Stored items:
※ ※ ※
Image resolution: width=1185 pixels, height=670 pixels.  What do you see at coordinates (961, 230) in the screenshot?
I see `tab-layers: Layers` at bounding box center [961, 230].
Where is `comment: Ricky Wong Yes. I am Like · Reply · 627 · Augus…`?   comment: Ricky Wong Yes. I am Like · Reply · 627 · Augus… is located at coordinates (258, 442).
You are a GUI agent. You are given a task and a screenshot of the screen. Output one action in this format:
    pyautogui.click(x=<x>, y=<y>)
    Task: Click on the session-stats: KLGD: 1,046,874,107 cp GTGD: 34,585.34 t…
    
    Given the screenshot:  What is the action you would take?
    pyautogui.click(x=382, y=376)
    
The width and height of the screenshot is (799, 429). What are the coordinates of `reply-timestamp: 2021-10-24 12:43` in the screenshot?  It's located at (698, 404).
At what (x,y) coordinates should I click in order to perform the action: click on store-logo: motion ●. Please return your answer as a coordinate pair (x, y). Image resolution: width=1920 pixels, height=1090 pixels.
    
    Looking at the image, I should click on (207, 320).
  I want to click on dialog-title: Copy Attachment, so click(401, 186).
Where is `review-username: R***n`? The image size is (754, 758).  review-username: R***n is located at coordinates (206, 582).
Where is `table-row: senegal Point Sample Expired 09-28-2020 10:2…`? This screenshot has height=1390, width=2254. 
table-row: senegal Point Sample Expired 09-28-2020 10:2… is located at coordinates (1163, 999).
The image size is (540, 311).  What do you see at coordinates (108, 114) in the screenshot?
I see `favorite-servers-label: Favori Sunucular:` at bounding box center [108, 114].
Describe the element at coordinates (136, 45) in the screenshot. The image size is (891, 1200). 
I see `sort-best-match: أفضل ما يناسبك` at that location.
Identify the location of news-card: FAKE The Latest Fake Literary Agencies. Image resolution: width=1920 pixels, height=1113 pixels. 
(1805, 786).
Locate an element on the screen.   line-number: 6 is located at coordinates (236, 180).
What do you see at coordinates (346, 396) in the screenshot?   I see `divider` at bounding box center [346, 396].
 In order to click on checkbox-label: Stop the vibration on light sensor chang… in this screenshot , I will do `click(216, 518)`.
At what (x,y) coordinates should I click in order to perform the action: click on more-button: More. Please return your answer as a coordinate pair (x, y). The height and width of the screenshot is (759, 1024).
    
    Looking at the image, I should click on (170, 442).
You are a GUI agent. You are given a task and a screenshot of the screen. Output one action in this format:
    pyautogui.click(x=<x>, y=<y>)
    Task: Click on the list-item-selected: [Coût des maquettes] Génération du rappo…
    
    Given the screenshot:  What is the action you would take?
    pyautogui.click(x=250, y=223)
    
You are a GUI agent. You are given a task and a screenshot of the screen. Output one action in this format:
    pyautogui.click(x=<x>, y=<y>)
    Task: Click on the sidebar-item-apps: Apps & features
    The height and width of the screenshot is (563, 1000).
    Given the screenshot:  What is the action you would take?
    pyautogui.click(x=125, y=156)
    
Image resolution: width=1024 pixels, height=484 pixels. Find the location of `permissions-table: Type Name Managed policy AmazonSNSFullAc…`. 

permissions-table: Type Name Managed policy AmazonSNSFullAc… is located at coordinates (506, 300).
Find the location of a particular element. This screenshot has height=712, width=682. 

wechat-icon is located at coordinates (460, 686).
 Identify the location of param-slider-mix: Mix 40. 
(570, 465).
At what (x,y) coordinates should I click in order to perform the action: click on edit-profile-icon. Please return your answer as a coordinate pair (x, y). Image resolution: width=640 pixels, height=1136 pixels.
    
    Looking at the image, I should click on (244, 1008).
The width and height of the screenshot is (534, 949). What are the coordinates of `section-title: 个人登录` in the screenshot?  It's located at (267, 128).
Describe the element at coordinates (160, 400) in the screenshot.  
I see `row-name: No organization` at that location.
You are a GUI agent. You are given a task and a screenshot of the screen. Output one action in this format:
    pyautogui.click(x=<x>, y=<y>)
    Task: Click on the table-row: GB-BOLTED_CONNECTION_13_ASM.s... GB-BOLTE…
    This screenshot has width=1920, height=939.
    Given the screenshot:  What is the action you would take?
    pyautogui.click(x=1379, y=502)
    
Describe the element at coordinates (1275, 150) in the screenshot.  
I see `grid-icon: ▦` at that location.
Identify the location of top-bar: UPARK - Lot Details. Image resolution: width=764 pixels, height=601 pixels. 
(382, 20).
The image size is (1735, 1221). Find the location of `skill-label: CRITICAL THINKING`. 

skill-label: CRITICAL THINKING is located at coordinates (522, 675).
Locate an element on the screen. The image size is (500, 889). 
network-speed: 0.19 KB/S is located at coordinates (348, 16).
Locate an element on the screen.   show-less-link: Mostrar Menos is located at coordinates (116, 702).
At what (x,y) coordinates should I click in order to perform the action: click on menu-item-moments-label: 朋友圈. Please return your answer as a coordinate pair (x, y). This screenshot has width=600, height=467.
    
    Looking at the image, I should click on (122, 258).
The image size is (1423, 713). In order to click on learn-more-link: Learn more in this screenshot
※ ※ ※
__About this task__: Put the entries above, from the first line through the line containing "coordinates (258, 442).", into a JSON list of strings with one string per line and blank lines omitted.

__Task output__:
[
  "Image resolution: width=1185 pixels, height=670 pixels.  What do you see at coordinates (961, 230) in the screenshot?",
  "I see `tab-layers: Layers` at bounding box center [961, 230].",
  "Where is `comment: Ricky Wong Yes. I am Like · Reply · 627 · Augus…`?   comment: Ricky Wong Yes. I am Like · Reply · 627 · Augus… is located at coordinates (258, 442)."
]